Market Alert: Trump-Xi APEC Summit a Critical Test for Global Trade Stability

Gold Holds Above US$4,000 as Trade Truce Fails to Silence Strategic Tensions

Oct 31, 2025

Highlights:

  • Gold prices held above US$4,000 an ounce at the time of writing, extending a rebound after a 2.4% surge in the previous session that ended a four-day losing streak.
  • The US–China trade truce between Presidents Donald Trump and Xi Jinping offered short-term relief but failed to ease long-term concerns over strategic and economic competition.
  • Analysts say renewed uncertainty and limited Fed rate-cut expectations could keep gold supported through year-end, despite the metal being down over 2% for the week and nearly 10% below its October 20 peak.

Calm surface, simmering undercurrents

At the time of writing, gold sustained its position above US$4,000 an ounce, after climbing 2.4 per cent in the previous session to end a four-day losing streak.
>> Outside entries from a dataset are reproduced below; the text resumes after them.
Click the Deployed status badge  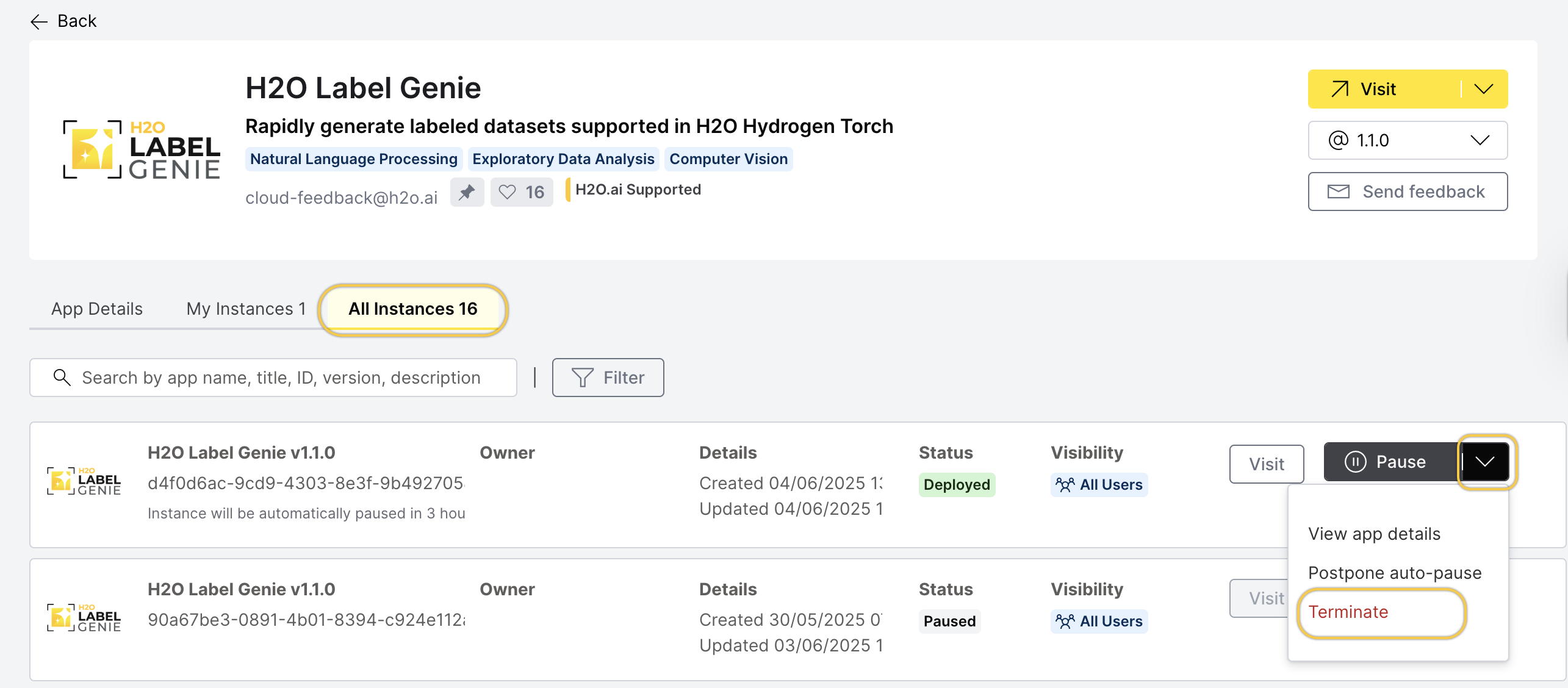pos(956,484)
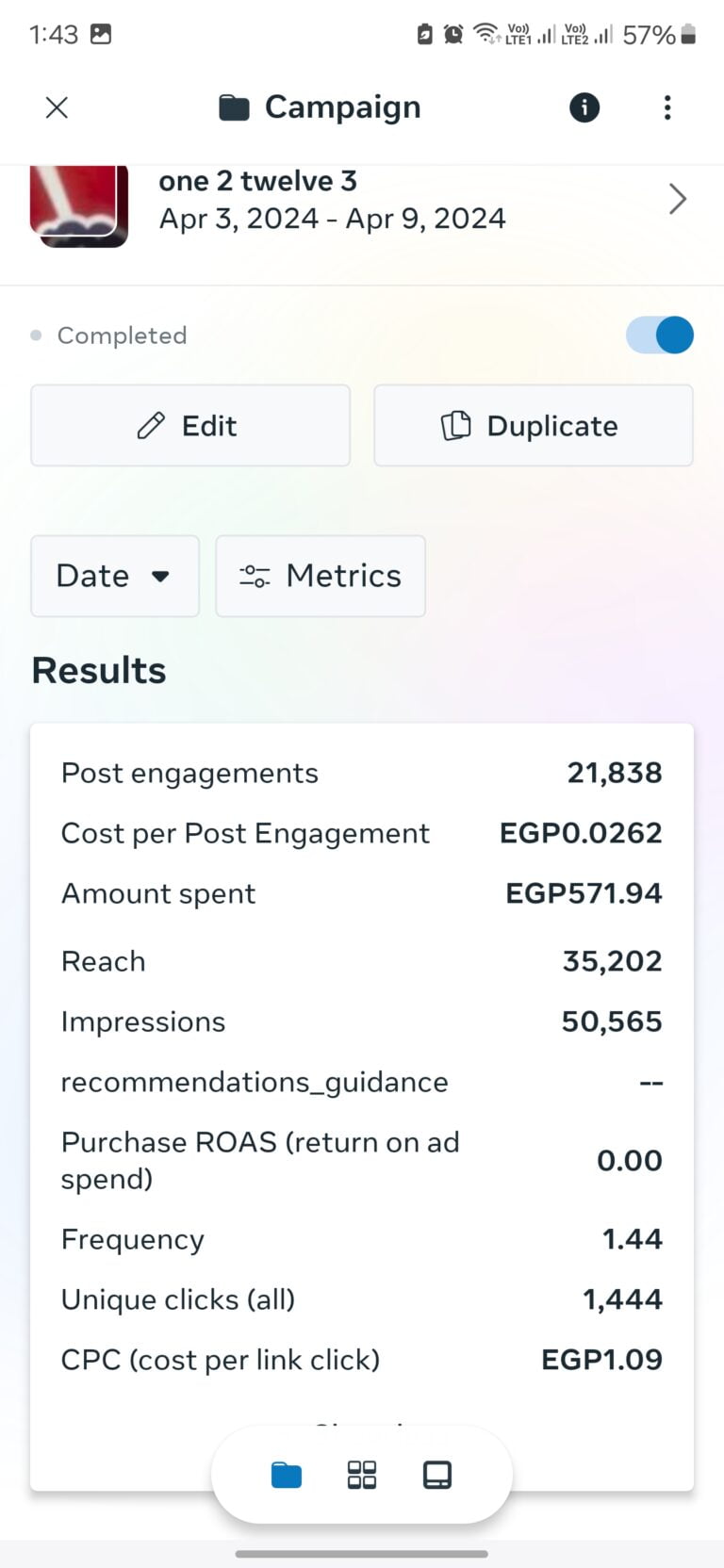Tap the Duplicate button
The image size is (724, 1568).
[x=534, y=426]
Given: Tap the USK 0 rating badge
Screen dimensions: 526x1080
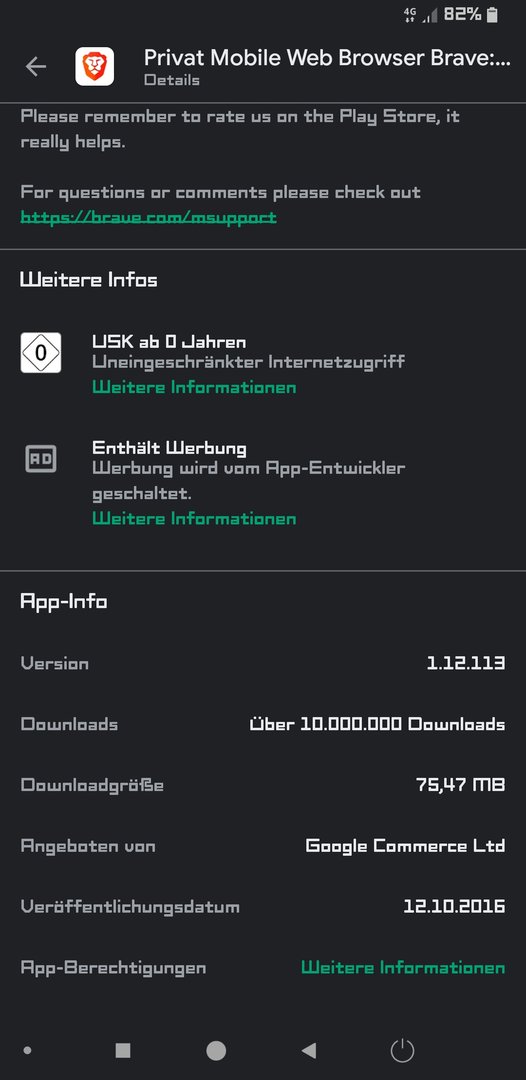Looking at the screenshot, I should pos(41,353).

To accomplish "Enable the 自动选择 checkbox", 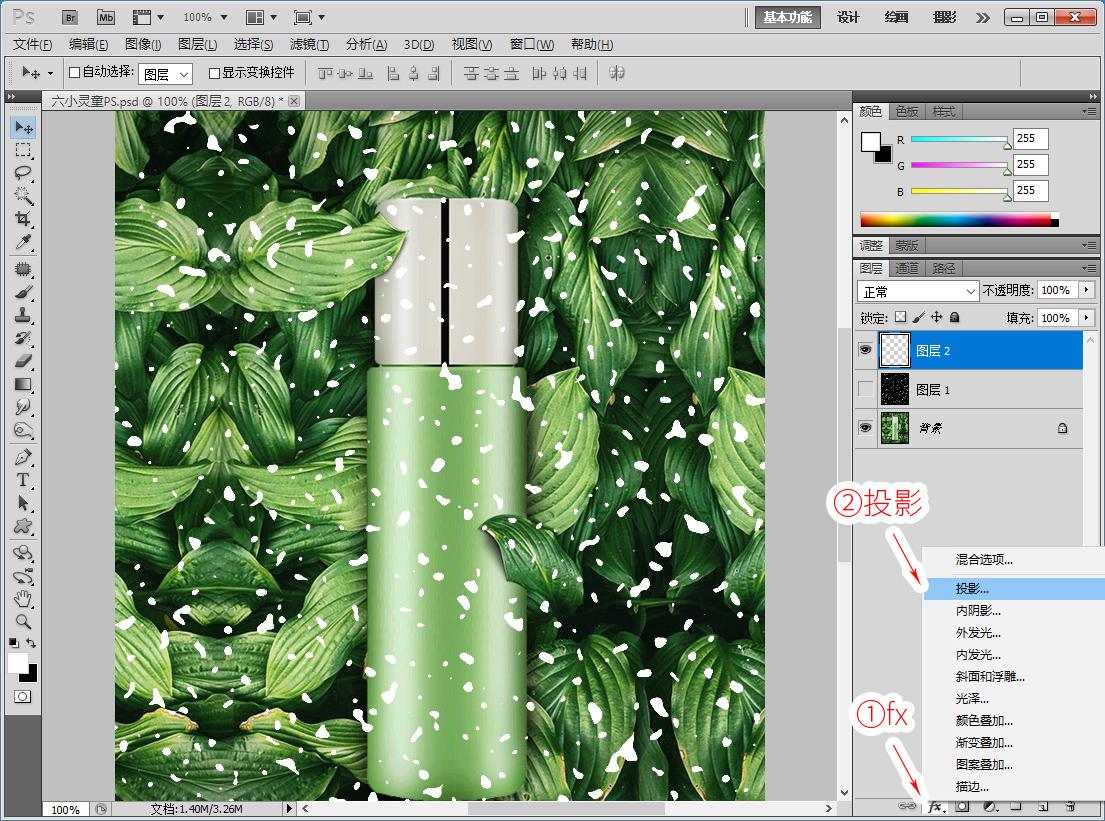I will click(x=74, y=73).
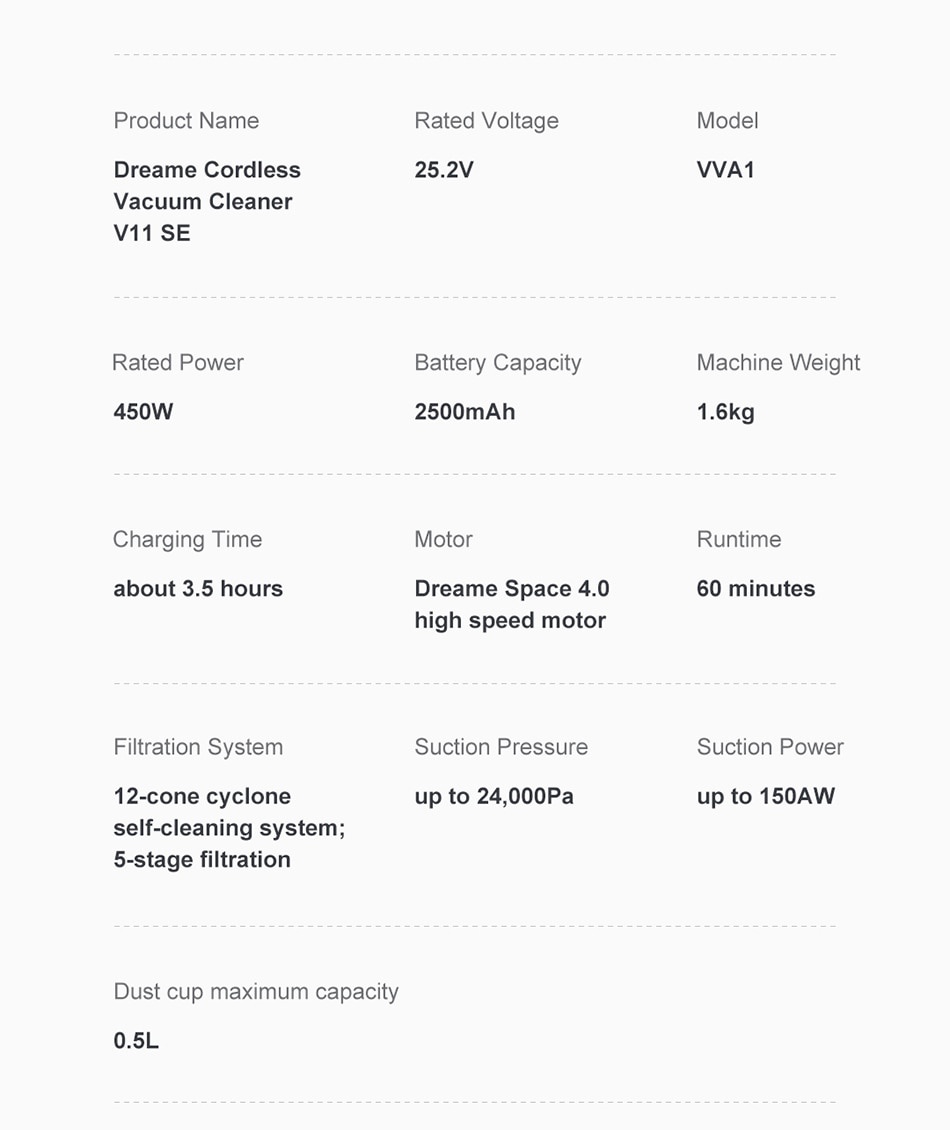
Task: Click the up to 150AW suction power
Action: pyautogui.click(x=766, y=796)
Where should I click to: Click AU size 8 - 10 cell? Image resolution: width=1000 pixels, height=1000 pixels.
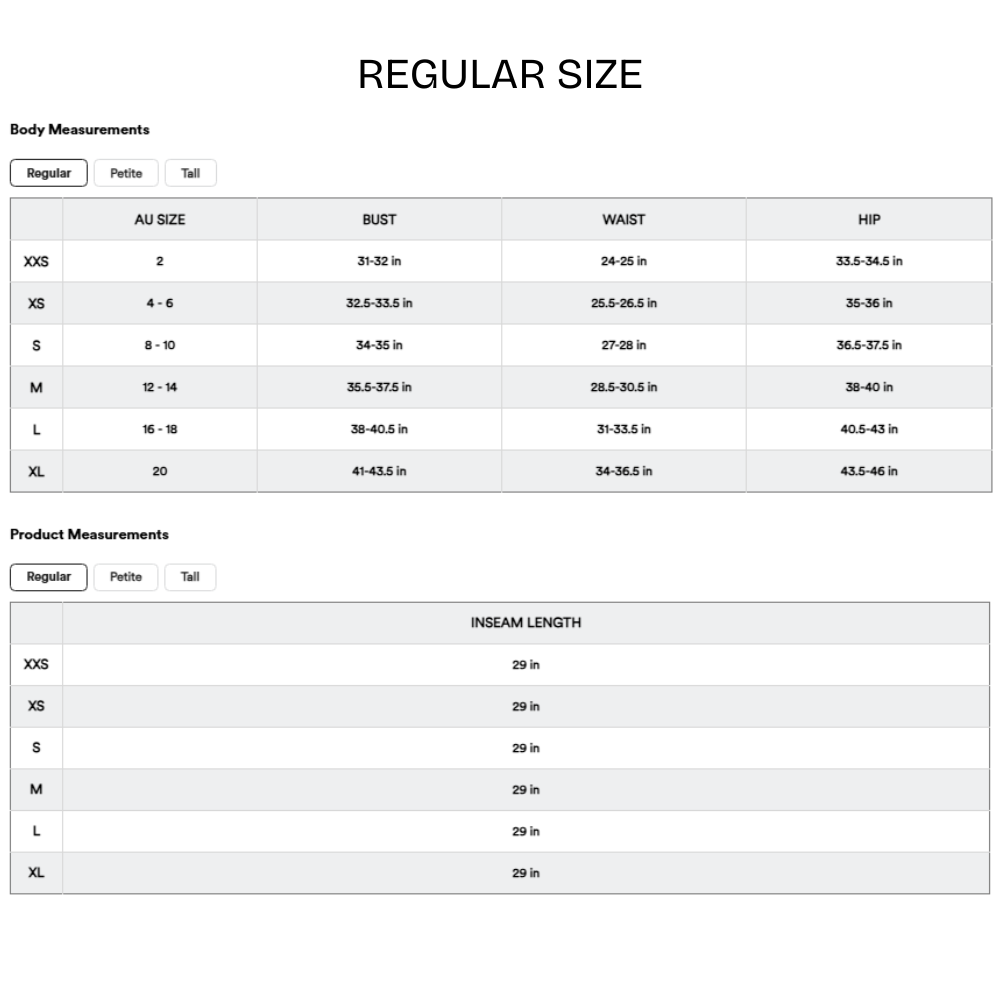point(160,345)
The rebound comes as traders digest the recent tentative truce between the Donald Trump and Xi Jinping, signalling a pause in the escalating trade war but leaving deeper economic rivalries between the United States and China unresolved.

Safe haven status resets

Despite the headline deal, market participants remain wary. The truce appears to offer merely a one-year pause — enough to reduce immediate risks of tariffs, but not to address longer-term strategic shifts. That has bolstered interest in gold, as geopolitical and economic uncertainty re-enters the frame. As one analyst put it, “uncertainty is creeping back into markets after the US-China trade truce update, which should see dip buyers adding support for gold for the remainder of the year.”

Monetary policy and structural questions loom

The macro-backdrop is further complicating the story. While the Federal Reserve’s recent quarter-point rate cut provided a boost to gold by reducing real yields, the signal that further cuts may be limited has introduced a restraining factor. Simultaneously, global central-bank demand remains robust, and with gold having surged more than 50 per cent this year, the question is shifting from “how high?” to “how sustainable?”

Looking ahead

As markets balance the temporary reprieve in trade conflict with the deeper industrial and strategic competition between the US and China, gold appears to be holding ground as a hedge rather than charging ahead in full-on rally mode. The key variables—central-bank purchases, flows into gold-ETFs, real interest-rates and the durability of the trade settlement—will determine whether current levels represent a base for the next leg up or the peak of this run.